* _The task_
Of the entries below, return exactly those lines that fall between the one containing "Click the CH 1" and the one containing "is (398, 479).", the two end lines included.

━━━━━━━━━━━━━━━━━━━━

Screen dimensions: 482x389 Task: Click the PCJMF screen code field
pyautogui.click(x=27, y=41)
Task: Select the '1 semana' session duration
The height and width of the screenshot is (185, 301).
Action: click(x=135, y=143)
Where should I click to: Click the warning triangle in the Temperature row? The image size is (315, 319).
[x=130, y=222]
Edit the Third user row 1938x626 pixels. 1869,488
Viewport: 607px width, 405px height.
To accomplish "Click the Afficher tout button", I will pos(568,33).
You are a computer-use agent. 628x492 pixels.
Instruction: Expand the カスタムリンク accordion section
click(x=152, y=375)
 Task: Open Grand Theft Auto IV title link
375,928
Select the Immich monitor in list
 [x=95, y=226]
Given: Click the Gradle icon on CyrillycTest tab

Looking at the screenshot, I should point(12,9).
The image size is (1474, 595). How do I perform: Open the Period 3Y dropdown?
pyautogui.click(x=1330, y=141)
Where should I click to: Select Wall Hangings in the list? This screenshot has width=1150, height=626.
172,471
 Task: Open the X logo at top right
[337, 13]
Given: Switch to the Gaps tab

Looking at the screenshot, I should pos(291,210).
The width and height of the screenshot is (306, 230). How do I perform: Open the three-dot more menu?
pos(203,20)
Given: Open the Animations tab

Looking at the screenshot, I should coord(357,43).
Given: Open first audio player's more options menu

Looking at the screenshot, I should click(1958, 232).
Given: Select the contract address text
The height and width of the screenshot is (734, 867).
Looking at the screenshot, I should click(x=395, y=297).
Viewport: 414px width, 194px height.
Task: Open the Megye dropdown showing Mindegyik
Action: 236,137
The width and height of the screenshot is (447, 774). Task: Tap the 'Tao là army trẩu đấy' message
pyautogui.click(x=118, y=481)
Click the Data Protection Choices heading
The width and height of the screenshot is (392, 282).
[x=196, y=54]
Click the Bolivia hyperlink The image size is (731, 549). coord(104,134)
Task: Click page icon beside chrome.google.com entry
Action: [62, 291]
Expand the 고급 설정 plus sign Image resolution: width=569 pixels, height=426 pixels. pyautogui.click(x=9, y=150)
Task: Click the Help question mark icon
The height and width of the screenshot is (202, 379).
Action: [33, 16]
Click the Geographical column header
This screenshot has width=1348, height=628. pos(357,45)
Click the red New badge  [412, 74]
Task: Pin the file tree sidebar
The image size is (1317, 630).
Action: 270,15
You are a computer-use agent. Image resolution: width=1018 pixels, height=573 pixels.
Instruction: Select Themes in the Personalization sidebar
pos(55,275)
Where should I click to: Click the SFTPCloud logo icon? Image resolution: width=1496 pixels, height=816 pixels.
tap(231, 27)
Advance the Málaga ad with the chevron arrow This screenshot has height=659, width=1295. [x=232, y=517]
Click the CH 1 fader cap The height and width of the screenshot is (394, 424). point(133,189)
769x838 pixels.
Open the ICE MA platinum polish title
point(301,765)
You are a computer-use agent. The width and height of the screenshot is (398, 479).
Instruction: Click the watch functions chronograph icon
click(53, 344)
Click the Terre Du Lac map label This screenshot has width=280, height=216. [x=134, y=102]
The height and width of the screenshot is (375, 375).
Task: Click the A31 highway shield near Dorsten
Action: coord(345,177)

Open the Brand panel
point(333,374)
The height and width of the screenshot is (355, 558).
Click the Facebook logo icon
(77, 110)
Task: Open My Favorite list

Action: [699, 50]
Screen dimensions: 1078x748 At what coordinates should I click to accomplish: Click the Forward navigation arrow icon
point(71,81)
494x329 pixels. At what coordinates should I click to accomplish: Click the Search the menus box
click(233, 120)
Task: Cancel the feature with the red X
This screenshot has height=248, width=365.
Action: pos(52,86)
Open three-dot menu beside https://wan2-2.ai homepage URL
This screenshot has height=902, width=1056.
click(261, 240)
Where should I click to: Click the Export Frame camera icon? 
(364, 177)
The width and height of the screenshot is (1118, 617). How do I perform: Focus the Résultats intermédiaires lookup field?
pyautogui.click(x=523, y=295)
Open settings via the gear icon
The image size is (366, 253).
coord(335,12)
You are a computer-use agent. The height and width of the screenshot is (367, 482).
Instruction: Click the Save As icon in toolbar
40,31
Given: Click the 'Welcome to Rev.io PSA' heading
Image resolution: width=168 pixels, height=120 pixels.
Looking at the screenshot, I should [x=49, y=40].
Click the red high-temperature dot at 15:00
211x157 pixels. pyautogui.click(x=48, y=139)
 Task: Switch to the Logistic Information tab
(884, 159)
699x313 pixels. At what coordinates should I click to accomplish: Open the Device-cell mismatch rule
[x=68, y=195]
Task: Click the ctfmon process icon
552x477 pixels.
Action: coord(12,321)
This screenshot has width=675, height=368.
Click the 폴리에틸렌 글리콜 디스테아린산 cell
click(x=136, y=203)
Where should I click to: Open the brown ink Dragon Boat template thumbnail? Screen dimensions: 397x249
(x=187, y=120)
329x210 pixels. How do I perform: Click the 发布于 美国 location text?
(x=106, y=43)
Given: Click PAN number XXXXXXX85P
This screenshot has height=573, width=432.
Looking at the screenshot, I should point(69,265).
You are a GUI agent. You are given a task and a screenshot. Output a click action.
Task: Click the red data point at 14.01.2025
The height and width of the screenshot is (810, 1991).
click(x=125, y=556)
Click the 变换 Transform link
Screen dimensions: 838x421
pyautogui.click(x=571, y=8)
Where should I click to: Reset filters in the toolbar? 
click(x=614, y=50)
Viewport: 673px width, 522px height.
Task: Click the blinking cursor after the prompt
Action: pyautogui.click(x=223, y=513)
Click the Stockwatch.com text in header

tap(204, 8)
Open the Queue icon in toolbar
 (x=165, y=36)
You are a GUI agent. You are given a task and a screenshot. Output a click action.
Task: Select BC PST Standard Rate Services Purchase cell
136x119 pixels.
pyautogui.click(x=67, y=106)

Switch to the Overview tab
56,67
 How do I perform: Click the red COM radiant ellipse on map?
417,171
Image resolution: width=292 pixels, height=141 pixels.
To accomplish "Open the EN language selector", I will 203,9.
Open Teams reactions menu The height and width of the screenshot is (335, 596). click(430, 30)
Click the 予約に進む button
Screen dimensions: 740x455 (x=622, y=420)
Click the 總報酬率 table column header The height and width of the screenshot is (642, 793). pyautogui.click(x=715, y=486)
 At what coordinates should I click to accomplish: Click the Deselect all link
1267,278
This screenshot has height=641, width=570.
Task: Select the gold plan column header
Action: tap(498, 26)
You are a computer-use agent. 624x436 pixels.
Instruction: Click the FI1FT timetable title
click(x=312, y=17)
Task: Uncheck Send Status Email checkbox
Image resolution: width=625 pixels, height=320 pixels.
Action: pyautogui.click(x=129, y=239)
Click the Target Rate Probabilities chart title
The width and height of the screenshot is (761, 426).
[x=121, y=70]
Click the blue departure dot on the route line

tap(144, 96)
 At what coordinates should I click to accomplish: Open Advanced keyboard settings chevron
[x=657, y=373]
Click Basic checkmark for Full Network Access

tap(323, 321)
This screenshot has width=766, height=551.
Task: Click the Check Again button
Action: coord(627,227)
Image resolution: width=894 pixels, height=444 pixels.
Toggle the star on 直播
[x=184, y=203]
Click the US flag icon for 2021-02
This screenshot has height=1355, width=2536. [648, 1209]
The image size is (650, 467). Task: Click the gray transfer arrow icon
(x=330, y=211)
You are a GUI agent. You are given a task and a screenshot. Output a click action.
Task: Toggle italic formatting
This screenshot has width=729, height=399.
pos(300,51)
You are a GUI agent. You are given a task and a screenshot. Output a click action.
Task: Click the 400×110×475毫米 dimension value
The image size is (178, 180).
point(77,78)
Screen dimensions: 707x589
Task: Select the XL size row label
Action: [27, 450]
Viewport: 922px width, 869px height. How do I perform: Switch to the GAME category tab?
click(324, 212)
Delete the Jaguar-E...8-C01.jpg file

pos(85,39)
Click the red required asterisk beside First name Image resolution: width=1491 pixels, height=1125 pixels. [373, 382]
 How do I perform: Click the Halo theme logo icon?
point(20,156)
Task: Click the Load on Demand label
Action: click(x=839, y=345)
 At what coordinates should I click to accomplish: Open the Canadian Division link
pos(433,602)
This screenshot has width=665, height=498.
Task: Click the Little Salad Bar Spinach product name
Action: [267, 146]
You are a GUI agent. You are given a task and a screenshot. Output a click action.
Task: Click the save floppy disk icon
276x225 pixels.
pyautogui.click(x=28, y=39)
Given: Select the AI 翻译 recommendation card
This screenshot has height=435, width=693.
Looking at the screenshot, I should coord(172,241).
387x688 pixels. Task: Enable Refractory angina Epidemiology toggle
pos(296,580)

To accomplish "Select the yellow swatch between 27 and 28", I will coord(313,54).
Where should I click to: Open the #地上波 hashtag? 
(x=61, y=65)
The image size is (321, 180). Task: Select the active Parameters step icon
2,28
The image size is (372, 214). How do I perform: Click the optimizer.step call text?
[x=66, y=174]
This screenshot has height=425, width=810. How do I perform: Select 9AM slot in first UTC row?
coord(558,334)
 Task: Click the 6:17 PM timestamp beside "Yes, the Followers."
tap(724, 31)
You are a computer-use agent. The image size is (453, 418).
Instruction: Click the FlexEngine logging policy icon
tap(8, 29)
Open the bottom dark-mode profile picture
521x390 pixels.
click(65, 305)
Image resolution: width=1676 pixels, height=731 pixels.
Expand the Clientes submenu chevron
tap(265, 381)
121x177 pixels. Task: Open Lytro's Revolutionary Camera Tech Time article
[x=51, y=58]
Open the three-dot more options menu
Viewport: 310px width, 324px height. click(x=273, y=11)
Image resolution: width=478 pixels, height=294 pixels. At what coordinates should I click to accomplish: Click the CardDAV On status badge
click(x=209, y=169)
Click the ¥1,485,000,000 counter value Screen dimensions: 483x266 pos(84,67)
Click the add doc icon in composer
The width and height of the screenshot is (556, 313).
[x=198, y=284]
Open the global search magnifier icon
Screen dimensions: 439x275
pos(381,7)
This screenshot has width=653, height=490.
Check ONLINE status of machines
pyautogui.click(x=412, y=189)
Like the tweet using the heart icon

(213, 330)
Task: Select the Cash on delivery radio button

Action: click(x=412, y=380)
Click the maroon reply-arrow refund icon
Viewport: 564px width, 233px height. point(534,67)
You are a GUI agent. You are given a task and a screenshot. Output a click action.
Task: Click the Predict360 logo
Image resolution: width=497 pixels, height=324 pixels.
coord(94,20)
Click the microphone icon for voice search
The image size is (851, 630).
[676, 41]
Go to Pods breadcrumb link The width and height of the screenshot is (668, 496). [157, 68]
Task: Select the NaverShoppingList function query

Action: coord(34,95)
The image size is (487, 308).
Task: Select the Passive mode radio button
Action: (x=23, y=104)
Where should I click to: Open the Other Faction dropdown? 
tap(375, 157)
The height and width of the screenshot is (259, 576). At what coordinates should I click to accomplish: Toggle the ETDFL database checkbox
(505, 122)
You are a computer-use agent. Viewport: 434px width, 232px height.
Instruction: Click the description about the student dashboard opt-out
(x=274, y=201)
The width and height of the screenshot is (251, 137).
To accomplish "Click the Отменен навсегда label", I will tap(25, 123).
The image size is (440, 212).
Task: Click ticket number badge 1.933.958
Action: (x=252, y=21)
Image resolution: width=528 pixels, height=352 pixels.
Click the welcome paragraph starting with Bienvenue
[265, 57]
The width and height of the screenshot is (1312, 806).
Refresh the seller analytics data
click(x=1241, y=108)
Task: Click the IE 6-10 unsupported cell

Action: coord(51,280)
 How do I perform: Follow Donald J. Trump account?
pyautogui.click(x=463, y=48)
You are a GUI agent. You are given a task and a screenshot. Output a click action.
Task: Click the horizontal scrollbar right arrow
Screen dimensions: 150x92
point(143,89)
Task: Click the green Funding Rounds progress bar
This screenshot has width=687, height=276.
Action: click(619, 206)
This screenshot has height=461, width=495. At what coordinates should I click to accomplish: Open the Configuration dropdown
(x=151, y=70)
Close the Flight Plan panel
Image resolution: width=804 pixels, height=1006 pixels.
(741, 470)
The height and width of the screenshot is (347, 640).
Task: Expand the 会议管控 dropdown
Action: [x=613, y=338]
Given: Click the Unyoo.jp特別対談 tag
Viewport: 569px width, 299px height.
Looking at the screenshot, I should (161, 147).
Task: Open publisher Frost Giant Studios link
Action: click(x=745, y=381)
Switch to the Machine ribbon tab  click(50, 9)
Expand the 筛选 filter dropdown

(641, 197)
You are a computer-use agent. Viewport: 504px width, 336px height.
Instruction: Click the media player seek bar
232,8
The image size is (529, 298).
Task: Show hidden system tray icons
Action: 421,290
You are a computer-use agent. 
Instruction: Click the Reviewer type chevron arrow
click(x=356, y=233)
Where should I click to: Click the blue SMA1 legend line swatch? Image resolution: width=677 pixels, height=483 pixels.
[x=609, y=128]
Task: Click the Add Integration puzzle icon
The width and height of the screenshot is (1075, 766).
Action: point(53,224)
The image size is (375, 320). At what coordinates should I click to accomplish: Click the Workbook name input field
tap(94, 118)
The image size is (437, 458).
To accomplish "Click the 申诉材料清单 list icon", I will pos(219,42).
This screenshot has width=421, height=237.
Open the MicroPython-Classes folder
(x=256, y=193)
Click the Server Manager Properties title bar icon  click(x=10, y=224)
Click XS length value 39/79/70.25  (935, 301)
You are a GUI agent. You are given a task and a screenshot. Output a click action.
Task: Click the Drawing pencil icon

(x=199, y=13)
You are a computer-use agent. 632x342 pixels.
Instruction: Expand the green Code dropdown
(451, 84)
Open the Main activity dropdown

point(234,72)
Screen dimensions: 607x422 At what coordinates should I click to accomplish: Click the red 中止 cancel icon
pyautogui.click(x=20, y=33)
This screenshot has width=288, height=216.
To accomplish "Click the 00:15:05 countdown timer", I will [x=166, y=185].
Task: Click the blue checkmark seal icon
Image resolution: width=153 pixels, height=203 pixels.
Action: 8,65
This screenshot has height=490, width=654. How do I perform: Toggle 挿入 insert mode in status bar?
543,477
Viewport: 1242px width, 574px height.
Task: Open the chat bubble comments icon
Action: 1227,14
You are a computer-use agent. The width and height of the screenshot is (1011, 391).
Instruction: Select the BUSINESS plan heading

━━━━━━━━━━━━━━━━━━━━

* _Solution for this exercise_
Click the CH 1 fader cap The height and width of the screenshot is (394, 424). point(133,189)
769x838 pixels.
Open the ICE MA platinum polish title
point(301,765)
You are a computer-use agent. The width and height of the screenshot is (398, 479).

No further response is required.